Paracosm, le deuxième excellent album de Washed Out sorti en août à rappelé à tout le monde l’existence de la scène chillwave et sa capacité à réjouir nos oreilles par ses boucles hypnotisantes. On a rencontré ce génie autodidacte de passage à Paris pour un live aussi court que magique. Ils nous a ouvert quelques instants les portes de son monde imaginaire excitant et incroyablement riche : à la recherche de la mélodie parfaite.
« Je n’ai jamais aimé l’idée d’être placé dans une boîte, d’être enfermée dans une catégorie précise sans pouvoir en sortir »
ATD. Hello Washed Out, est-ce que tu pourrais te présenter en trois ou quatre dates, jours de l’année qui sont particulièrement importants pour toi?
Washed Out. Salut, je m’appelle Ernest et je joue sous les nom de Washed Out, laisse moi réfléchir une seconde. Je suis obligé de cité le 24 octobre, il y a juste quelques jours, c’est l’anniversaire de ma femme. On était à Londres pour quelques jours on eu un gros live et on a pu le célébrer en quelque sorte. Une autre je pense serait le 4 juillet qui est la fête nationale aux Etats-Unis, c’est au milieu de l’été, tous le monde fait la fête dehors et ça reste vraiment un de mes jours favoris, j’adore l’ambiance qui règne à cette date. Après, je ne sais pas trop, mon anniversaire peut-être qui est le 3 octobre, c’est un mois vraiment important pour moi octobre. Même si je deviens vieux et que j’aime de moins en moins le fêter (rires).
ATD. Tu es vu comme le créateur, en tout cas celui qui l’a fait passer sur le devant de la scène, de la chillwave, qu’est-ce que tu penses de ce mouvement ? Avec le recul que tu peux avoir aujourd’hui ?

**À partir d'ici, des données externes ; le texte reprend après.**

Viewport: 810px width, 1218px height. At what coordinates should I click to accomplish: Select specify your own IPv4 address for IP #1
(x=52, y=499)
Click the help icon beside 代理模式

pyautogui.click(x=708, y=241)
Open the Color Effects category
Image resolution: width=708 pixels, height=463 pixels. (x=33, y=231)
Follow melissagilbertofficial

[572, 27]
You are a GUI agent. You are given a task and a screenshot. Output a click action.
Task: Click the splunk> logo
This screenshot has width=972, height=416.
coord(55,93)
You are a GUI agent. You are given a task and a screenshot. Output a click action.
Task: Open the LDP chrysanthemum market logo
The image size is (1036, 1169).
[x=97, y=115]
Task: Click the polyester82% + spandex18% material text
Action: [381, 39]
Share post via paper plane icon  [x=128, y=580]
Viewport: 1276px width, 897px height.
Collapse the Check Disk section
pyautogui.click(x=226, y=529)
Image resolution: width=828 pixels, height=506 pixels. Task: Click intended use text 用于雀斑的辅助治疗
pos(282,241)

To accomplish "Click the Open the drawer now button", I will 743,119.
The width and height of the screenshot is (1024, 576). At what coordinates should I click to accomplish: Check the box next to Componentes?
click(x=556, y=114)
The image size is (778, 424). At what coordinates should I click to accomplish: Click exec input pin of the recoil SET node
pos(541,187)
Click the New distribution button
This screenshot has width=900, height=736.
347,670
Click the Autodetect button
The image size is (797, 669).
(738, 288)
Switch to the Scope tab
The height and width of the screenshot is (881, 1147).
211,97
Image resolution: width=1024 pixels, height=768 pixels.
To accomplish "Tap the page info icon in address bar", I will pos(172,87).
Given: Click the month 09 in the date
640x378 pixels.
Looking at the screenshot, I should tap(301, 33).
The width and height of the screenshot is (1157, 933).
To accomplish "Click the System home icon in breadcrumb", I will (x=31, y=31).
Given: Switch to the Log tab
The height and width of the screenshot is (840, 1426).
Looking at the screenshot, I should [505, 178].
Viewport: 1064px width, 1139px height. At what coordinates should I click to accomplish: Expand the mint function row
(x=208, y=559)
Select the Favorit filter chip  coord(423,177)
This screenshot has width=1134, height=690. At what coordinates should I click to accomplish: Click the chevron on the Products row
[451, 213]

Washed Out. Je ressens vraiment un mélange d’amour et de haine envers tout ça. Je sais que je suis ici aujourd’hui grâce à l’explosion de ce mouvement musical et j’apprécie cela. Il y a quelques années, il y avait beaucoup de groupes qui composaient le même genre de musique et le fait que j’ai poussé la chillwave en avant, que j’ai en quelque sorte démarré le mouvement a définitivement aidé ma carrière. Après je n’ai jamais aimé l’idée d’être placé dans une boîte, d’être enfermé dans une catégorie précise sans pouvoir en sortir. J’ai l’impression que ma musique change constamment à un point que je ne sais pas si ce que je compose aujourd’hui est toujours du chillwave. Il y a de bons et mauvais côtés, comme pour tout j’imagine. J’espère vraiment que mes fans sont ouverts d’esprit et qu’ils écoutent ce que je produis, quelles que soient mes inspirations et n’attendent pas de moi que je reste dans le même style encore et encore. Pour le reste, l’appellation que l’on lui donne n’a pas vraiment d’importance.
ATD. J’ai l’impression que quoique tu fasses cela reste de la chillwave, rien que le fait que ton nom soit présent lui donne cette caractéristique.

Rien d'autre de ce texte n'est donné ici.